Now he heard the wind rustling through leafy branches with a pleasant sigh. The branches whispered with a seductive tone, and birds trilled a calling song. They crossed a bridge, hoofs clattering on the wooden beams like the chiming of a massive bell.
The sound arose so rich and throaty that the prince forcibly pulled back on the stallion’s mane, for he could not bear to ride on. Someone tugged firmly upon the reins, however, and he was carried unwillingly forward.
Weeping unashamedly, he tore at the blindfold frantically, but the heavy cloth was wrapped tightly around his face. In anguish, he turned his head to savor the last, hypnotic sounds arising from the bridge.
Suddenly he heard, again, the musical chimes of a waterfall. This one sounded larger than the other, and its notes carried more force and a wider gamut of tones. If such a thing were possible, the prince thought, these sounds were even more beautiful than the other.
He made up his mind. Never again would he know happiness in the mundane world. His future lay here, in Synnoria, whether or not the beauty of the place would drive him mad. He swung a leg across Avalon’s back and started to drop to the unseen ground below.
A jangling noise struck him in the face like a bucket of icewater, stopping him just before he let go of the horse’s reins. Dissonance crashed into his ears again, and still a third time.
“No!” he cried. “I can’t hear the waterfall!”
But the jarring notes continued – the strings of a harp, plucked without tuning or harmony. Dimly, the prince heard other voices raised in protest, but the chords kept coming. Painful to the ear, absent of any musical worth, they only served to mask the sounds of the lovely waterfall.
The prince recognized the sound, if not the tone, of Keren’s harp. “Stop!” he ordered. “Stop that instrument!”

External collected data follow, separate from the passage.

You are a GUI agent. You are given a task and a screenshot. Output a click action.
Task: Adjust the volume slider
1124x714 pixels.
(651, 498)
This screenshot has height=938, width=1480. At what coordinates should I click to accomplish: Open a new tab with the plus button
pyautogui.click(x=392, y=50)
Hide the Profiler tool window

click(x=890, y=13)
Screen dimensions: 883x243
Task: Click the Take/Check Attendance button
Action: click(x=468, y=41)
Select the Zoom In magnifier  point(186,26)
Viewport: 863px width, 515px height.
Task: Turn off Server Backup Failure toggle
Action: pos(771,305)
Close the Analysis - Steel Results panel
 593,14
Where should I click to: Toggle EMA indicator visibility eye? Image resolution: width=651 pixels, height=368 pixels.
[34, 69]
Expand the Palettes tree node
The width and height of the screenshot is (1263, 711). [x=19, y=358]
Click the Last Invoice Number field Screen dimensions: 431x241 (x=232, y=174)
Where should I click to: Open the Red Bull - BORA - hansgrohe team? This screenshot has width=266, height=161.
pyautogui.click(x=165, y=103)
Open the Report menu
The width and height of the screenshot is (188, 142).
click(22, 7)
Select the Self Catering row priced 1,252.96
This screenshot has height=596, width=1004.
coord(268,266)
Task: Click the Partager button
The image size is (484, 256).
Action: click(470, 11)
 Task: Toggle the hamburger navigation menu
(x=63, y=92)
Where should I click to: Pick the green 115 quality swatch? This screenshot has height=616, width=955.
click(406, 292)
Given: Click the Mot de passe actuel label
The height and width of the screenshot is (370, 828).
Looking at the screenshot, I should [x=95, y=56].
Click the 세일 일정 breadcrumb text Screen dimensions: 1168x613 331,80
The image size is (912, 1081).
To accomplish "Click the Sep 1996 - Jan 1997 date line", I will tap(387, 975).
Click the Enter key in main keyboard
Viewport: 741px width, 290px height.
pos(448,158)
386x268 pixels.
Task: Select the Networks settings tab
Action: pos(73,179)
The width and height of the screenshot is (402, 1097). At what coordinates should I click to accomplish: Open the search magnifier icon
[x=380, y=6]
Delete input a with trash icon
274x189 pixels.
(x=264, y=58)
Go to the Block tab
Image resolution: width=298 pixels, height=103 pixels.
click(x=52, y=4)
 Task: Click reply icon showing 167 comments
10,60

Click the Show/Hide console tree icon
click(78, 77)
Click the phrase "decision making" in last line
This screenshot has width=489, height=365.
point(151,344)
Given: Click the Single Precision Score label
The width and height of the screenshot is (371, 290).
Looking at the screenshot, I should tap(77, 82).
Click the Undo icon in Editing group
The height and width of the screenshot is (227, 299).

Futilely, he shouted at the bard, railing against Keren until his voice grew hoarse. And all the time, Keren played the harp loudly and constantly, so that he and his companions could not enjoy the sounds of the waterfall, and the trees, and all of the things that made Synnoria so… Seductive.
Suddenly the prince stopped shouting and felt very foolish. His resentment toward the bard quickly changed to gratitude, for he knew that without the timely sounds of the nearby harp, he would have leaped from the saddle, determined to spend the rest of his life listening to the distant harmonies in Synnoria. The prince could still hear the waterfall in the background, but the sound now arose only as minor accompaniment to the music of the bard’s harp.
Keren soon ceased the tuneless strumming and began to play a little ditty, quite profane, about an amorous barmaid. The tune displayed none of the mastery and craft that the prince had heard on other occasions, but it was such a simple and catchy melody that Tristan could not get it out of his mind.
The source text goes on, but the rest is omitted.